PASSAGE TO READ:
Humans have an old habit of turning utility products into decorative ones, so it was perhaps inevitable that face masks would become fashion accessories after Covid-19 forced them onto the faces of populations around the world. Now companies such as J.Crew and Gap are selling masks, and hordes of home sewers are peddling them on Etsy.
But where there is fashion, there is the potential for luxury too. Within the mask market, a small high-end segment has emerged in the form of pricey designer masks and sought-after styles that trade at a premium on resale sites.
Some designers normally in the business of producing runway collections have recently added masks to their offerings. Collina Strada sells stunning masks adorned in bright prints and tied with bows. They cost $100. Proenza Schouler’s $100 masks come in materials such as a silk-viscose blend satin and a nylon-cotton gingham print, though both are sold out. More affordable are Prabal Gurung’s $55 masks, made of a floral jacquard fabric, and Erdem’s $65 mask, fashioned from printed Italian cotton.
In each case the companies appear to have only made a limited number of masks and are donating some or all of the proceeds from sales to Covid-19 relief efforts or other causes.
These fashion masks are not medical-grade, as that would require specialized materials. But function is only partly the point. The masks are as much about the visual statement they make as they are about anything practical.
Maybe the most popular face coverings in fashion come from Off-White, the company created by Virgil Abloh, who is also men’s creative director at Louis Vuitton. In April, fashion search engine Lyst ranked a $95 Off-White mask printed with diagonal intersecting arrows the hottest men’s product of that quarter based on sales across online stores and factors such as search volume.

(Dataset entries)

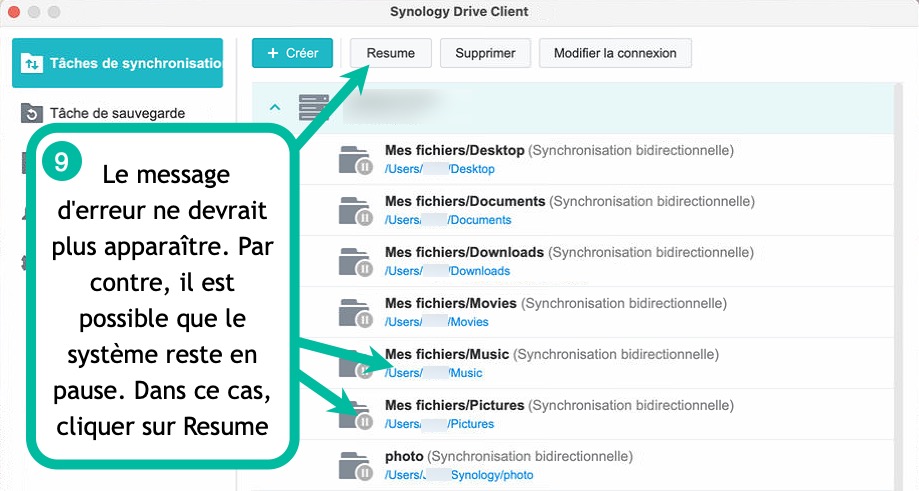919x491 pixels.
Task: Open Tâches de synchronisation tab
Action: [118, 63]
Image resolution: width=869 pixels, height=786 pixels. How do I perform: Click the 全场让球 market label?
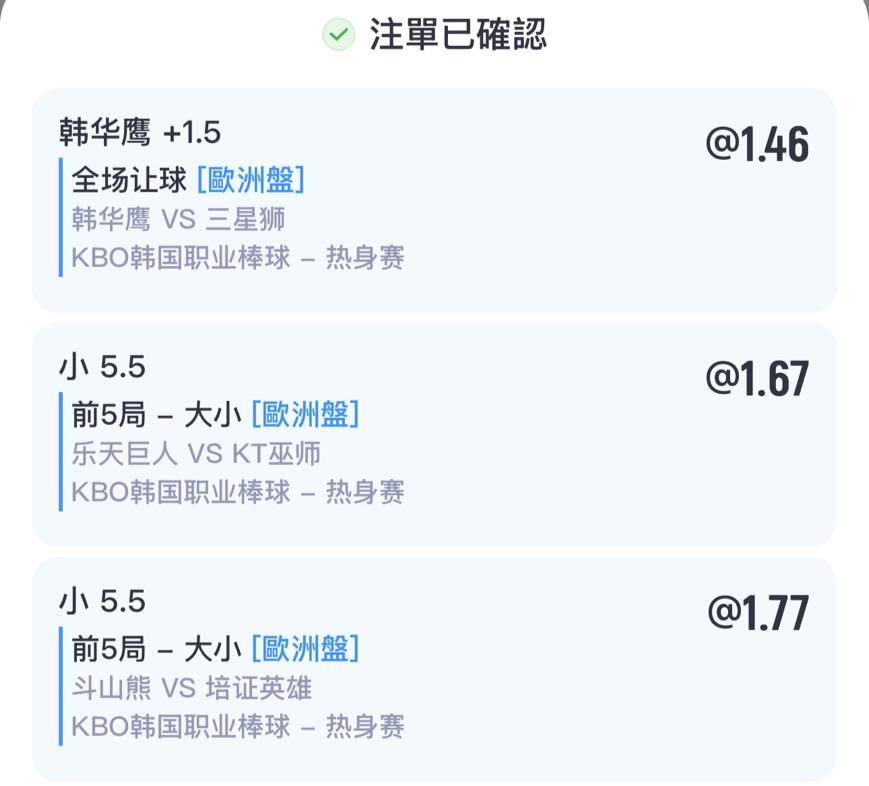pos(129,180)

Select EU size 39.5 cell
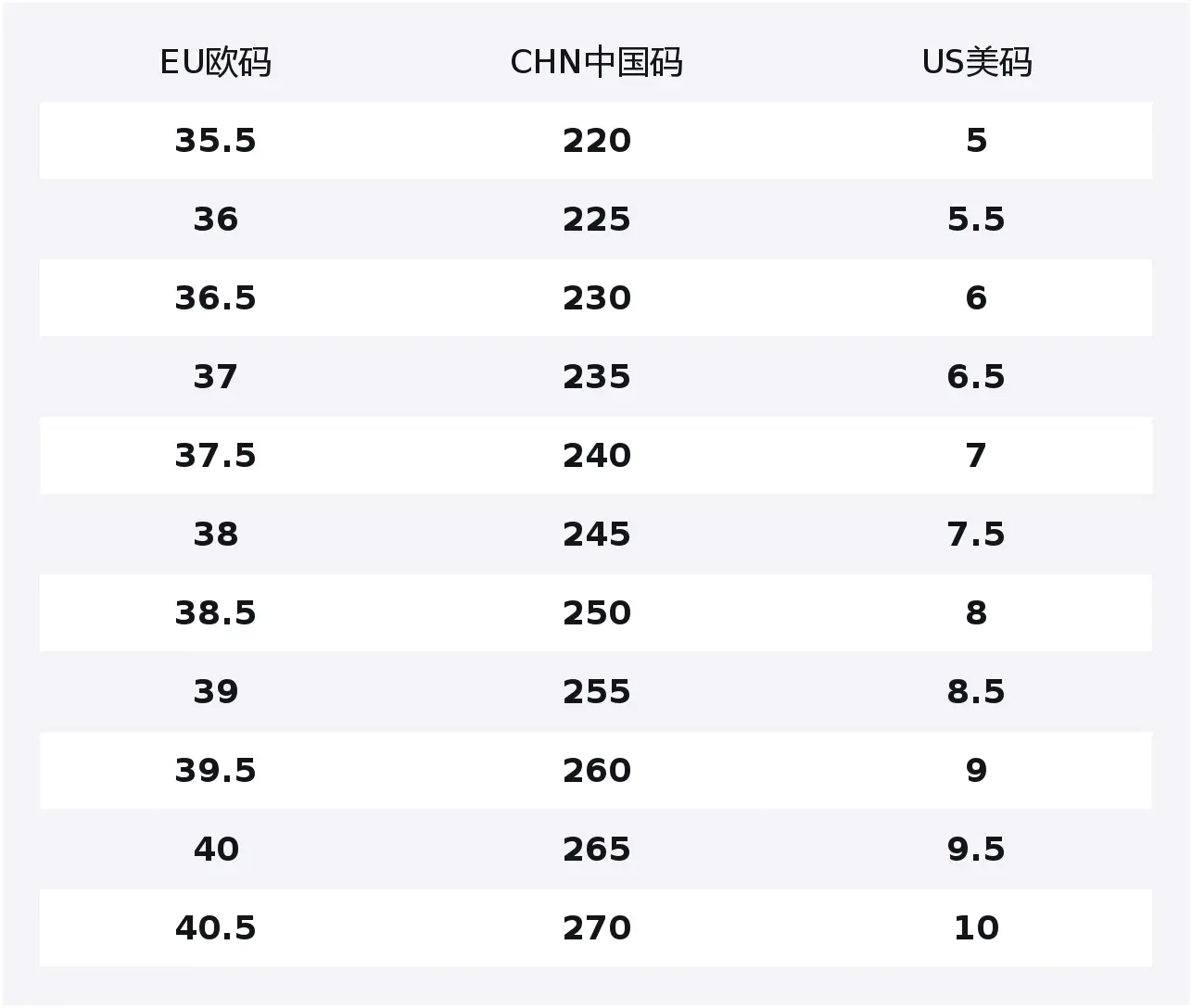click(x=215, y=771)
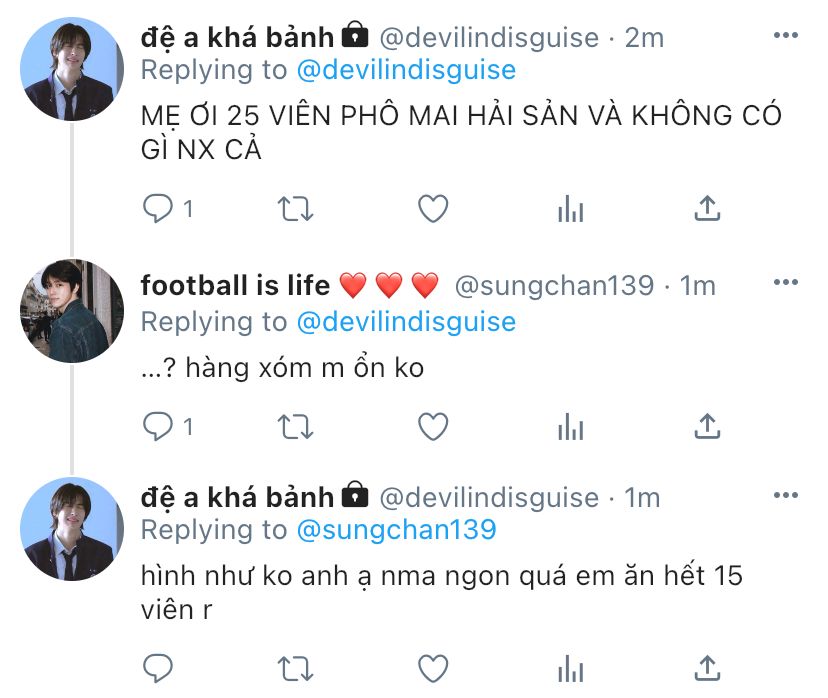Reply to the last tweet about 15 viên
This screenshot has width=828, height=698.
pos(157,668)
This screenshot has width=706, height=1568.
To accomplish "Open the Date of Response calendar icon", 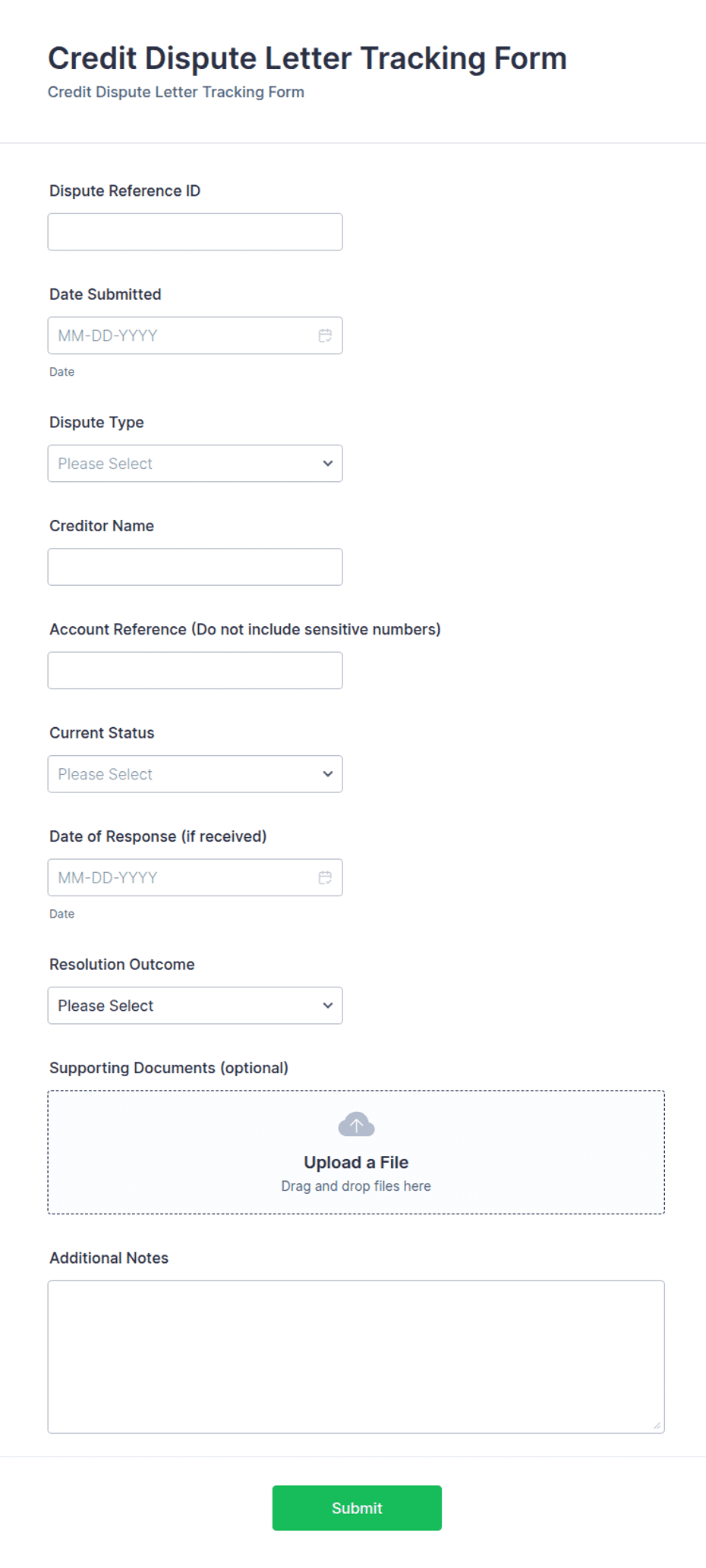I will 325,877.
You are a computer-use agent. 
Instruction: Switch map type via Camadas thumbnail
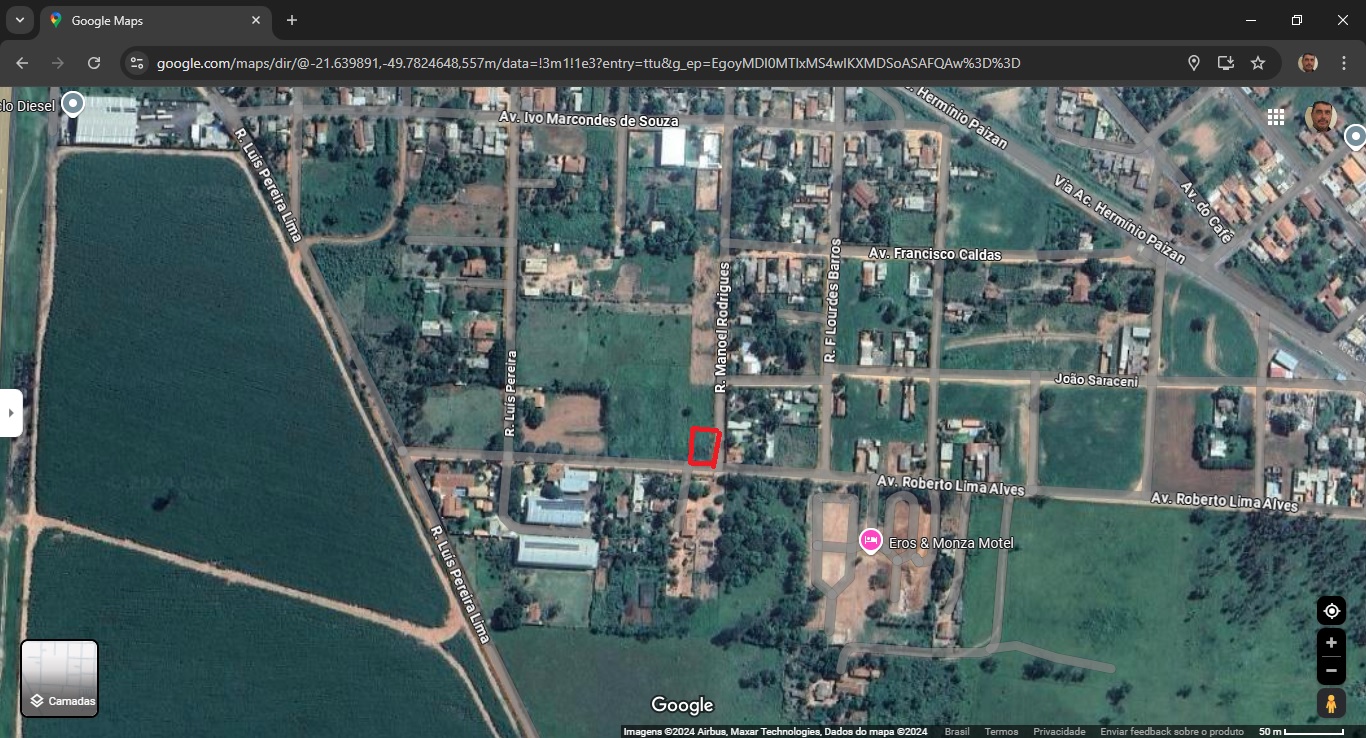coord(60,678)
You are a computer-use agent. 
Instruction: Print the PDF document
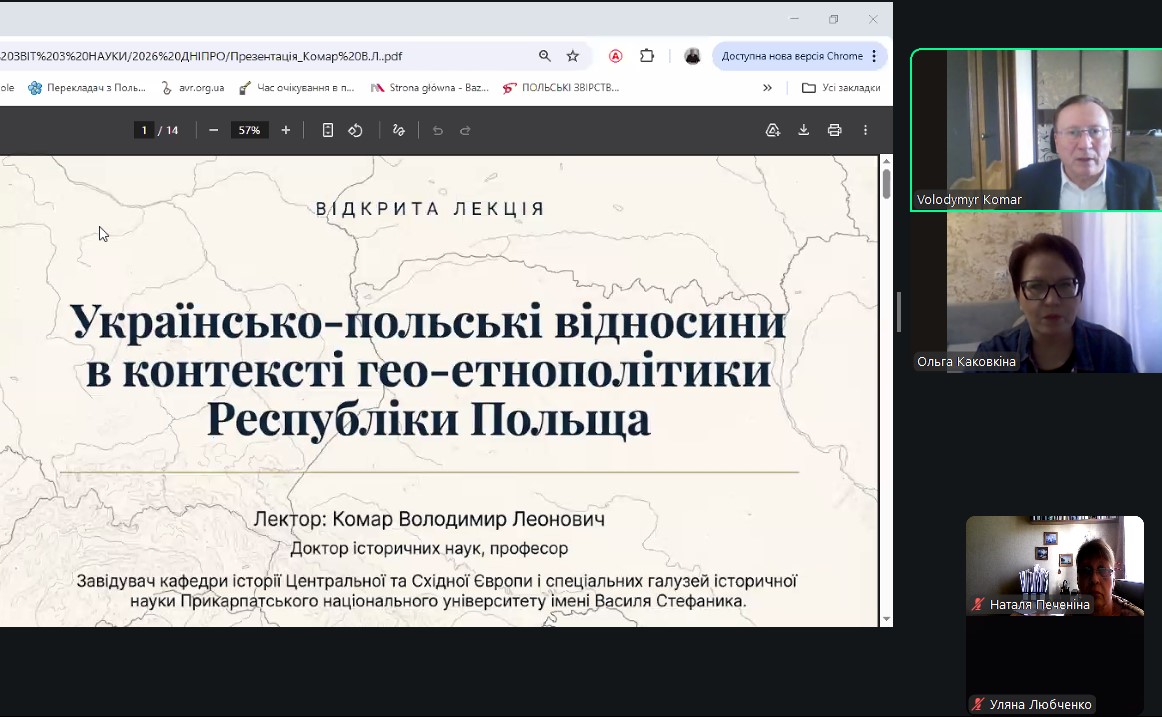point(834,130)
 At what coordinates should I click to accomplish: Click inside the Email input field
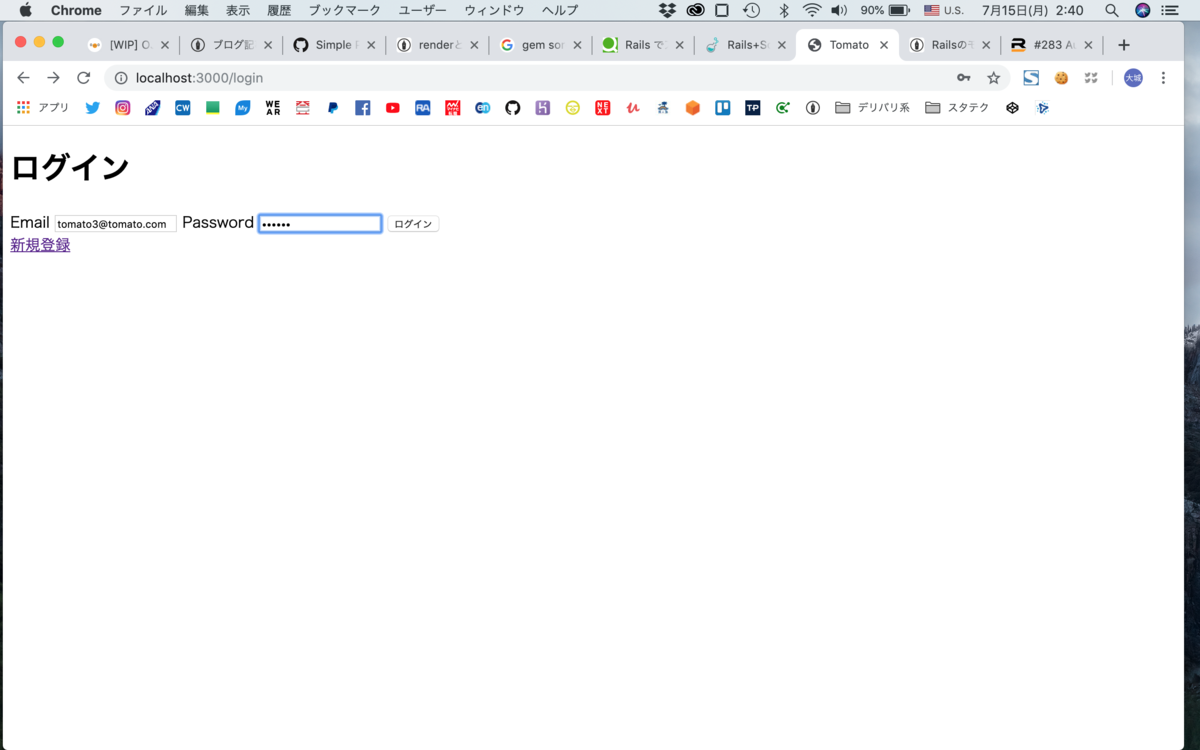coord(114,223)
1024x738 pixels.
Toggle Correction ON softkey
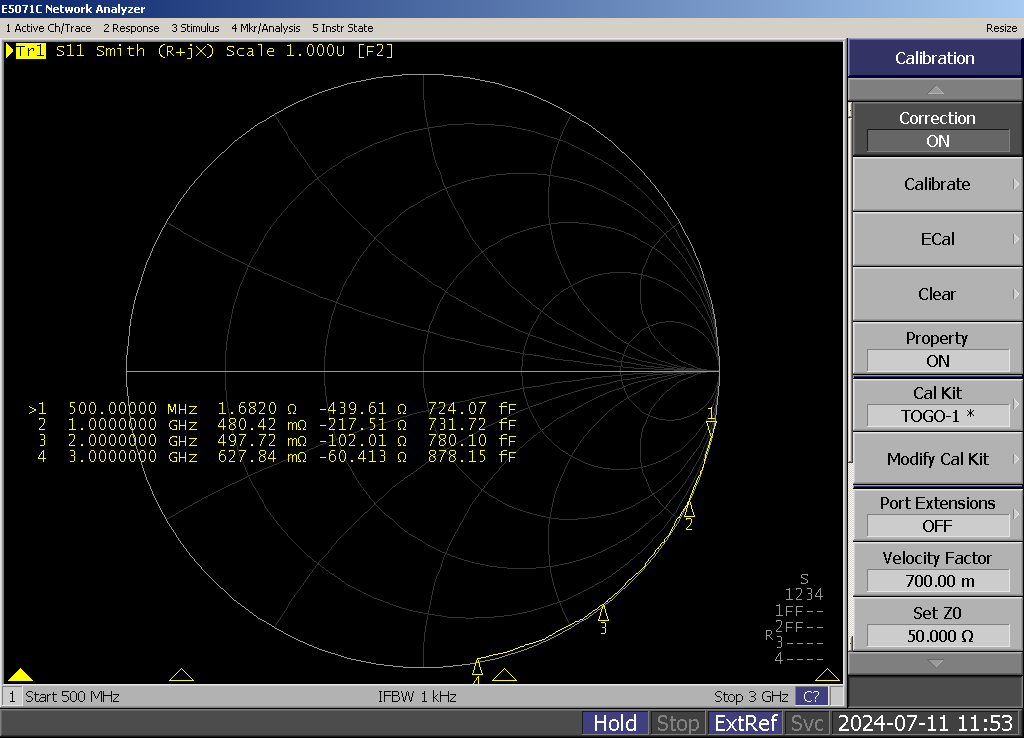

ACTIVITY A:
According to the text on designer face masks, what did Lyst rank in April as the hottest men's product of that quarter?
ACTIVITY B:
Proceed with the text on designer face masks, beginning right after its final sentence.

EXERCISE RESPONSE A:
A $95 Off-White mask printed with diagonal intersecting arrows.

EXERCISE RESPONSE B:
It isn’t Off-White’s first foray into masks. For years Off-White and labels associated with streetwear such as A Bathing Ape (aka Bape) have been producing masks—sometimes branded as pollution masks—and sold them mostly to customers in Asia, where mask-wearing is common. Lyst noted that rappers such as Travis Scott and Future have been appearing in Off-White masks since 2016. The pandemic has created a broader surge of interest. Lyst said searches for fashion face masks jumped 496% over that quarter as shoppers also sought masks from companies such as Fendi and Marcelo Burlon.
On StockX, a sneaker and streetwear resale marketplace, masks are a growing category. In the first couple months after the March lockdowns started in the US, mask sales tripled, according to Jesse Einhorn, senior economist at StockX. Prices grew too.
While the site sells masks from a handful of companies, those by Off-White and Bape are the most popular. StockX has been selling about 200 units a month of one particular Off-White mask with diagonal black-and-white stripes, up from around 80 prior to the lockdowns, Einhorn said. Bape’s WGM shark mask is another top seller, with about 40 selling per month and an average resale price of $124 as of this writing, a big premium over its $40 retail price.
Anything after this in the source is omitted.